Records of locating words and elements:
-- Start --

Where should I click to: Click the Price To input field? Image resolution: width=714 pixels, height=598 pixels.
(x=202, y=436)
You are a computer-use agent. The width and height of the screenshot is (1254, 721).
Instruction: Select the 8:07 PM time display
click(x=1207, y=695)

-- End --
-- Start --

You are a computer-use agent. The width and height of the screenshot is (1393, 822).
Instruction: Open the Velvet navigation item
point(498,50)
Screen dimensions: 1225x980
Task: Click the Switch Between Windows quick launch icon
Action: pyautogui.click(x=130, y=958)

-- End --
-- Start --

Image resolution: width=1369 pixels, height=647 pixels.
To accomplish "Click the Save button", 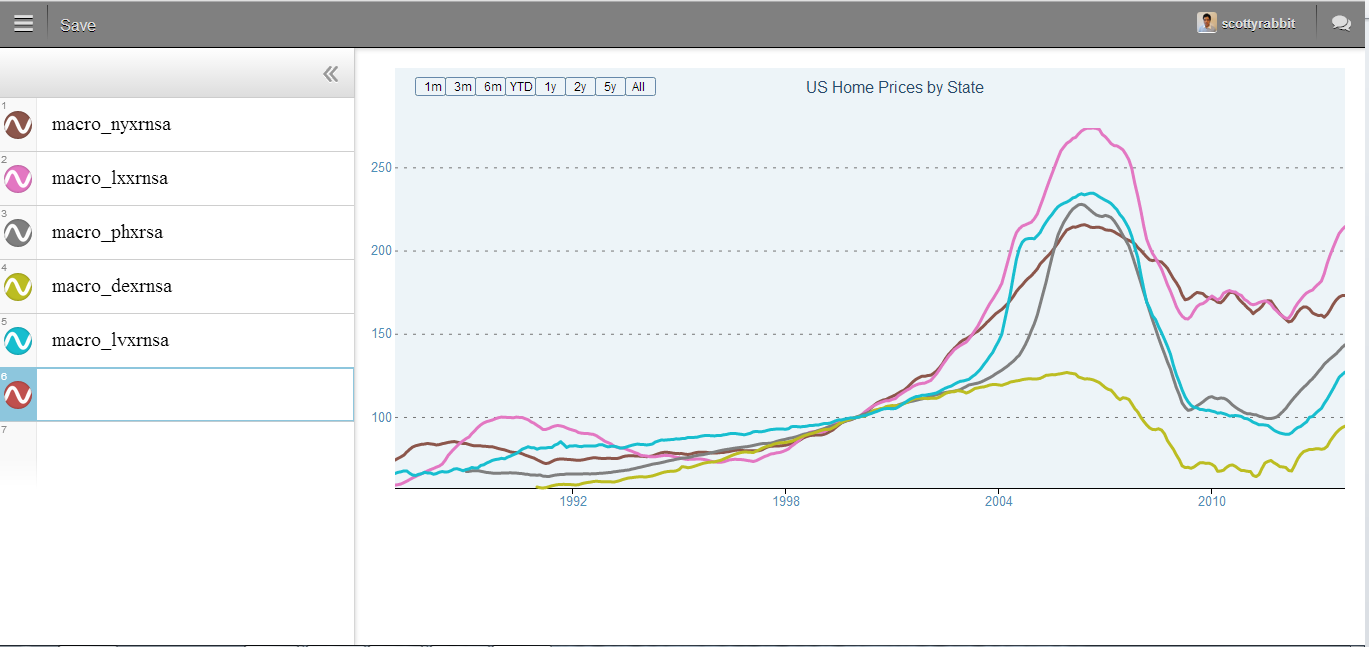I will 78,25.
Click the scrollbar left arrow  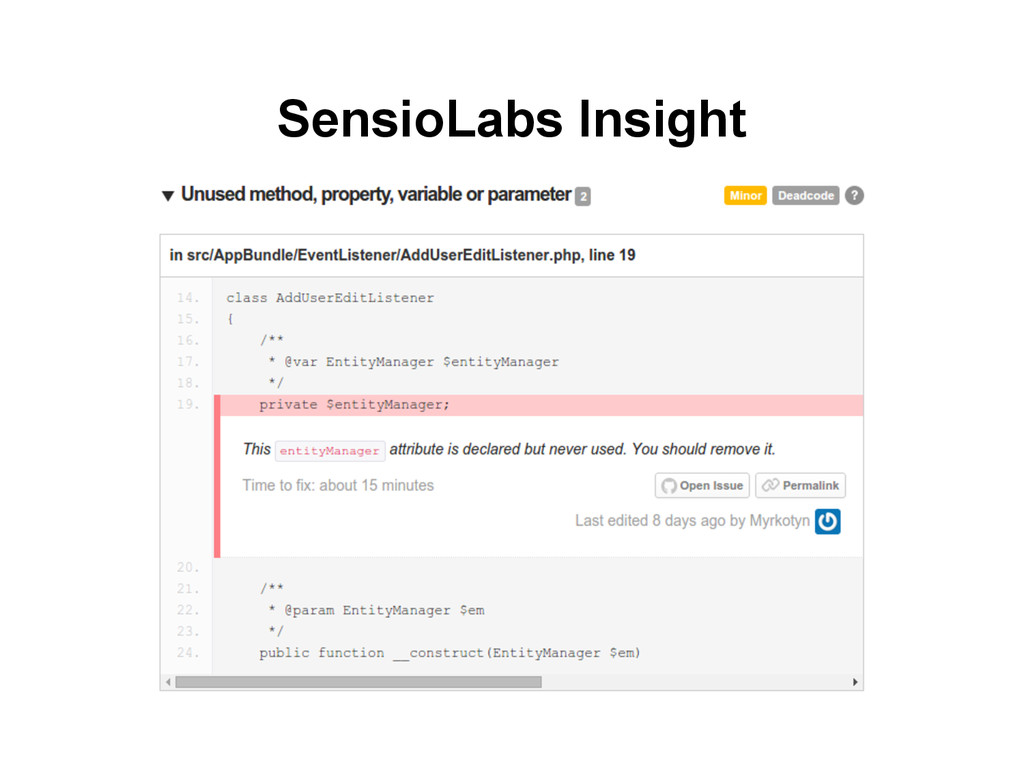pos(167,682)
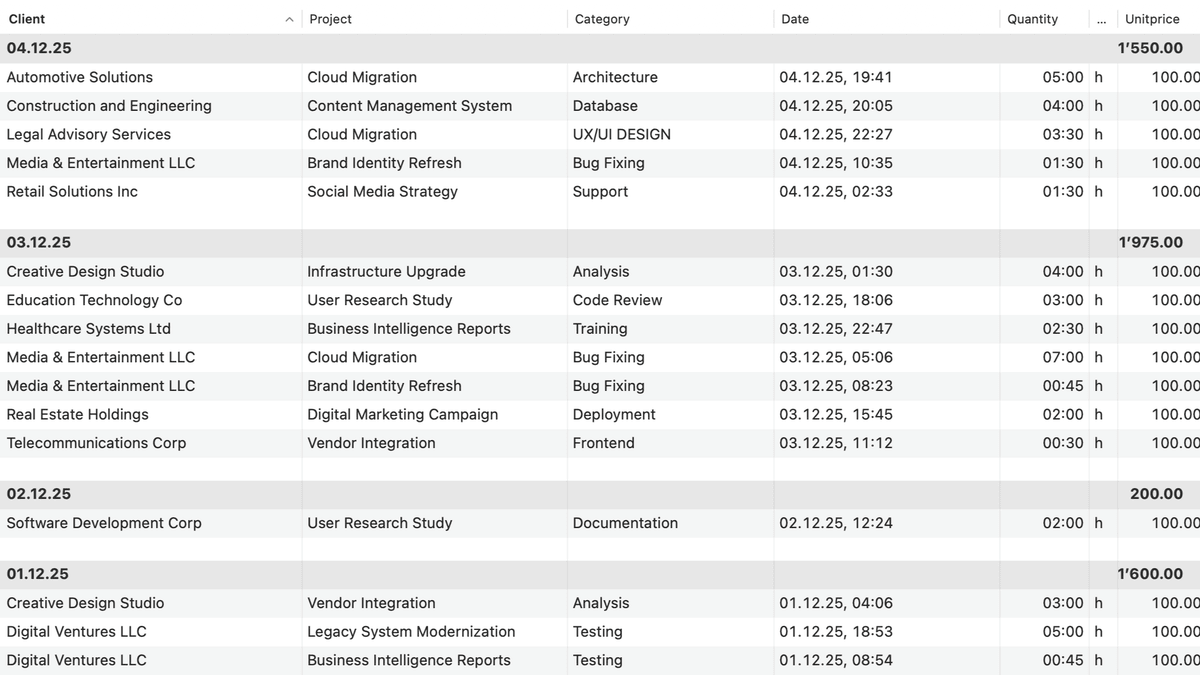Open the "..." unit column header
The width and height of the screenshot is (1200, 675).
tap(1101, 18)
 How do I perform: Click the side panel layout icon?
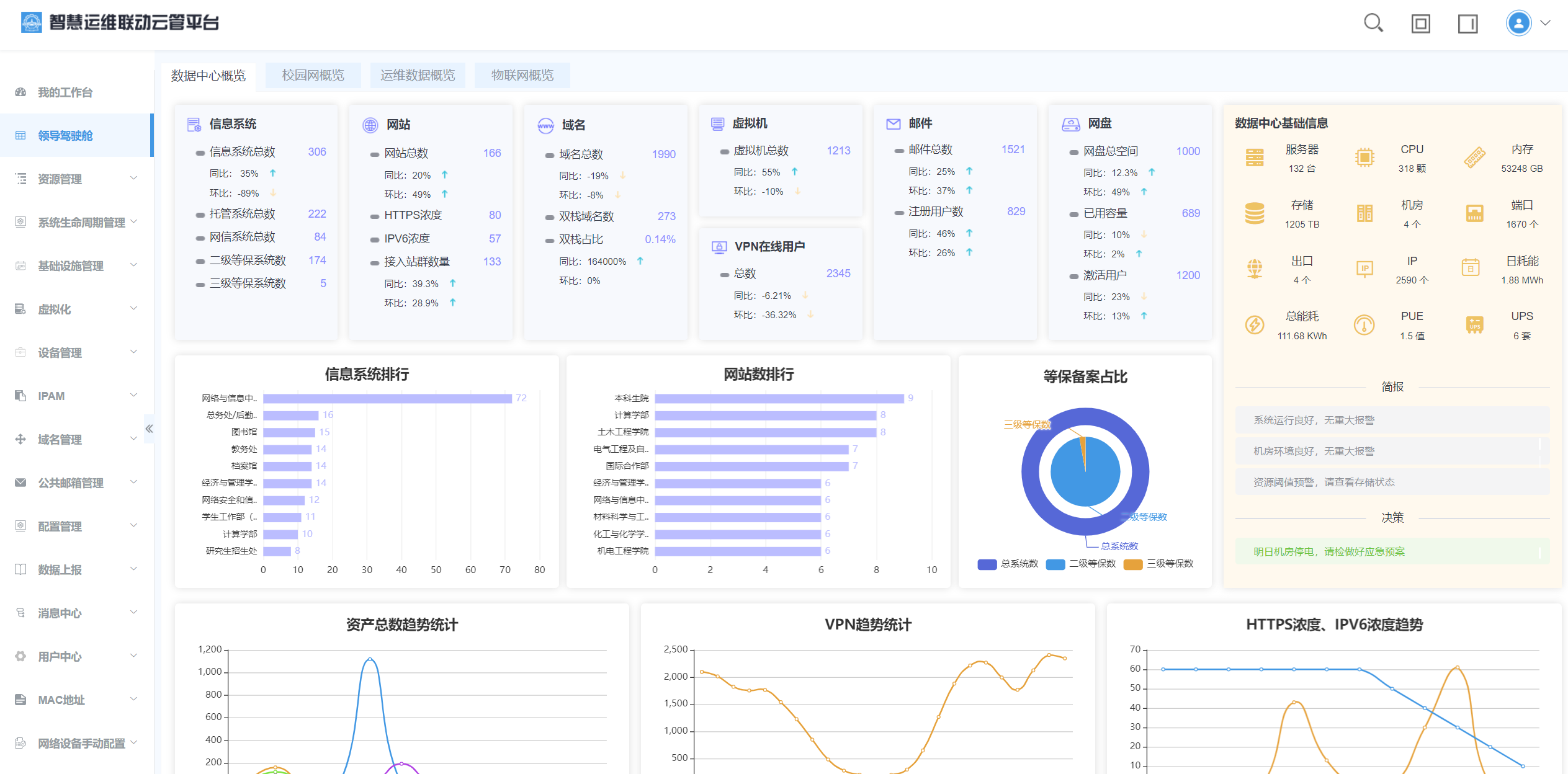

-- End --

**REQUIREMENTS**:
Quote the entries word for word, starting with the line containing "Where should I" and going on through the line containing "click(x=1207, y=695)".

**EXPECTED OUTPUT**:
Where should I click to: Click the Price To input field? Image resolution: width=714 pixels, height=598 pixels.
(x=202, y=436)
You are a computer-use agent. The width and height of the screenshot is (1254, 721).
Instruction: Select the 8:07 PM time display
click(x=1207, y=695)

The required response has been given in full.